I think that in a way, in those days I really almost loved her; it came as a shock when I was brought up short against the ugly facts of her life. Debts to pay! As the price of a piece of mischief, getting smuggled aboard to tease and torment one man, she would lie with half a dozen others, with such as the half-witted cookboy and the Lorenzen brothers… I said stiffly: ‘If you can speak to her, tell her that I must see her. I wrote her a note

My husband approached along the deck. He had not spoken a word to me since the previous evening. Now he seemed to force himself to an appearance of normality. He said: ‘Well—you two have been conversing—?’

‘Mr Richardson has been telling me about his wife,’ I said. ‘She comes from Nova Scotia, she remembers the launching of this very ship…’

For some reason he seemed annoyed; perhaps because the change in the ship’s name brought him uncomfortable memories. ‘Yes, well, very well,’ he said. ‘I’m glad you’ve had a pleasant conversation. And now, if I give you my arm, perhaps you’d like some exercise around the deck?’
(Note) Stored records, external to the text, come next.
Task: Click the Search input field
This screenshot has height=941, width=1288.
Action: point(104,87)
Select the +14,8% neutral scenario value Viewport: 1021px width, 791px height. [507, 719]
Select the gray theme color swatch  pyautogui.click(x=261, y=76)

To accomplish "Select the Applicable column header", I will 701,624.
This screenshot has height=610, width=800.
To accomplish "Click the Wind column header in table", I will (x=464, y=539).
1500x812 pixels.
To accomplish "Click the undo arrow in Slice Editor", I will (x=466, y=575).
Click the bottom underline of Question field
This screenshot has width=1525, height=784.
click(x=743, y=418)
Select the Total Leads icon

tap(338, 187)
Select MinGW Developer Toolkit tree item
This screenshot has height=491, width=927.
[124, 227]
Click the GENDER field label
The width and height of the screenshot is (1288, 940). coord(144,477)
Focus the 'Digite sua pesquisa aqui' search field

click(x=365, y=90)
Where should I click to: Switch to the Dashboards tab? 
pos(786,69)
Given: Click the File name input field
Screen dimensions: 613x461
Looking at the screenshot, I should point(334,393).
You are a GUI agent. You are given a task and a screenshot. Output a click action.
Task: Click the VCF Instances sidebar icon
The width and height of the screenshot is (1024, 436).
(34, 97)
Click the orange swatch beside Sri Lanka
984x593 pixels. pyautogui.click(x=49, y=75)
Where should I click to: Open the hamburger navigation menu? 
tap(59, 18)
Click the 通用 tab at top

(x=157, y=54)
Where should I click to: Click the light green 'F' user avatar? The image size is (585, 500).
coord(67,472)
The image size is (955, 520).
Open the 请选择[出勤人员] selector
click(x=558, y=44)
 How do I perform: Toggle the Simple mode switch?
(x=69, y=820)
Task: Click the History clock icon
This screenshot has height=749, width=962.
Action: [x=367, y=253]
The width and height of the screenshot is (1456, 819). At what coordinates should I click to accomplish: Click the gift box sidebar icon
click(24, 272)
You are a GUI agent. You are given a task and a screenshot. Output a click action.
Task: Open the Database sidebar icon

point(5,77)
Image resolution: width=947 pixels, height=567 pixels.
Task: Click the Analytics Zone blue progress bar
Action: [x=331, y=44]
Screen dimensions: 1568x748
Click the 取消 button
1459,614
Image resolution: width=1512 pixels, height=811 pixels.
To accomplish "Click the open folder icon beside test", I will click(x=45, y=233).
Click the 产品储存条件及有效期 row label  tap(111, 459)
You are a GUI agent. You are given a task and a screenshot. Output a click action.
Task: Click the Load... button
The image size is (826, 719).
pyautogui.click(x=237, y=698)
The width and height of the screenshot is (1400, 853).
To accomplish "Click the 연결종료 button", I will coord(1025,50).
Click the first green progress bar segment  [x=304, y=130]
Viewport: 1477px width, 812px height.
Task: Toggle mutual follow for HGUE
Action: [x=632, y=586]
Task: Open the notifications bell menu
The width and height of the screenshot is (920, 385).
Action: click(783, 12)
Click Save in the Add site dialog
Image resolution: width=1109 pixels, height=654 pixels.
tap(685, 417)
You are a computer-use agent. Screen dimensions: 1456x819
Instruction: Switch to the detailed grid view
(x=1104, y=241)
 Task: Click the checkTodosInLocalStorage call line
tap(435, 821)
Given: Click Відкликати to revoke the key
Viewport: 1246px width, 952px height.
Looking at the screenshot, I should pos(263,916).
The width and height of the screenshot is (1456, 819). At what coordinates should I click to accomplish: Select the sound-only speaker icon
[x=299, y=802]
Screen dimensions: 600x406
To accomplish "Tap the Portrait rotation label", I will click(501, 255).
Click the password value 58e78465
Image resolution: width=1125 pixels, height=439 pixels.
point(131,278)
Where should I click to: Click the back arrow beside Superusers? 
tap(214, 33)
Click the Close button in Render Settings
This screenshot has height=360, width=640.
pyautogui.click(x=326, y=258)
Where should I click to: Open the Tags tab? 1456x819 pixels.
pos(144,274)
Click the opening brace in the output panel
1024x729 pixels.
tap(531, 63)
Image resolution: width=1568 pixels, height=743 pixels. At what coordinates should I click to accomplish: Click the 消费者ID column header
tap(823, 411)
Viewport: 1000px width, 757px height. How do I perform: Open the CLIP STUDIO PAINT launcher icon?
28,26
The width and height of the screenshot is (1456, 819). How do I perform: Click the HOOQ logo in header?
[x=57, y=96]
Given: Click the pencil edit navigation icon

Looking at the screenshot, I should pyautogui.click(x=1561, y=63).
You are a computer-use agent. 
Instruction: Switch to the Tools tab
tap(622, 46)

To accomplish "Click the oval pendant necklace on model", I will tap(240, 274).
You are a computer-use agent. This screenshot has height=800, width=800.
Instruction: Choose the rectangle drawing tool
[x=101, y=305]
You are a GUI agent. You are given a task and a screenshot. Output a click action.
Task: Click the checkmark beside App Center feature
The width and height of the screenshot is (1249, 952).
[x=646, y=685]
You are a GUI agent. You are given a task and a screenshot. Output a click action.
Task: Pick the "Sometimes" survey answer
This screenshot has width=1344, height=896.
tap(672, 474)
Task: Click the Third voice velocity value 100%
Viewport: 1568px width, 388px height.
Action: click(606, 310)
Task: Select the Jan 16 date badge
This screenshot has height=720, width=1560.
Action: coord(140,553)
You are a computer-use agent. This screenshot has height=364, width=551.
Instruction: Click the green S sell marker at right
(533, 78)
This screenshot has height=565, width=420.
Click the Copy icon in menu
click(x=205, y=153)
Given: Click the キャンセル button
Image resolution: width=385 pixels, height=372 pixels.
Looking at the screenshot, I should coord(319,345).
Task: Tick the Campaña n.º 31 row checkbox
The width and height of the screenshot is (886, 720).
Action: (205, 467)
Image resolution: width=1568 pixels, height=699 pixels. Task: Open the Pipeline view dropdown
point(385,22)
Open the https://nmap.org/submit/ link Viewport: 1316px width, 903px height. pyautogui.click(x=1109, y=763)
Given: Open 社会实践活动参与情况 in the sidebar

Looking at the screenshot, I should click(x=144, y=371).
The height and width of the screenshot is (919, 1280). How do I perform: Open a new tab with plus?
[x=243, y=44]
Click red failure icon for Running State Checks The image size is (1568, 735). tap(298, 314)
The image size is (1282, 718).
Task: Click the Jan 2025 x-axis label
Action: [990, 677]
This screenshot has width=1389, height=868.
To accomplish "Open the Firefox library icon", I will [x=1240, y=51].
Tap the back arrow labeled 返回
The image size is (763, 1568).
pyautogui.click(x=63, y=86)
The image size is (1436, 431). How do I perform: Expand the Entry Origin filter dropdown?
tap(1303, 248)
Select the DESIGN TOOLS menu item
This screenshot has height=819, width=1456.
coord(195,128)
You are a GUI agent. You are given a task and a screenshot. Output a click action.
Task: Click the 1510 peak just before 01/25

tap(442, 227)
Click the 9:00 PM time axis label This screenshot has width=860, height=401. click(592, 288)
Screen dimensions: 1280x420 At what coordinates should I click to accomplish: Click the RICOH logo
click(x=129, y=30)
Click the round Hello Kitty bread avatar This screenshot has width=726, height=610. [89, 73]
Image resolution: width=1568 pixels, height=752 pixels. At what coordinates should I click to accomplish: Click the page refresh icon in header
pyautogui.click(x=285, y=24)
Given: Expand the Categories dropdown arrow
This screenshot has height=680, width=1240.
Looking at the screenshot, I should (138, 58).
A girl of eighteen—to be assisted like an infirm old woman as she walked the two sides of a deck measuring a hundred foot overall! I rose obediently and wrapping my silvery shawl about me, primly tucked my hand into his arm, opening out like the wing of a chicken to receive it and closing over it again. We set off soberly enough; I subdued my country-girl stride and he no doubt was curbing his own quick, brisk step to accommodate the acceptable pace for a woman. As we went, he began a sort of questioning; for some reason not entirely agreeably. He asked me, had Richardson children? I said no, apparently none; his wife lived with her family. What did her family consist of? I had no idea, I knew only that her name was Frances. Was his own family living? I didn’t know. ‘He was a long time telling you,’ he suggested dryly, ‘that his wife’s name is Frances, he has no children and she lives in Nova Scotia.’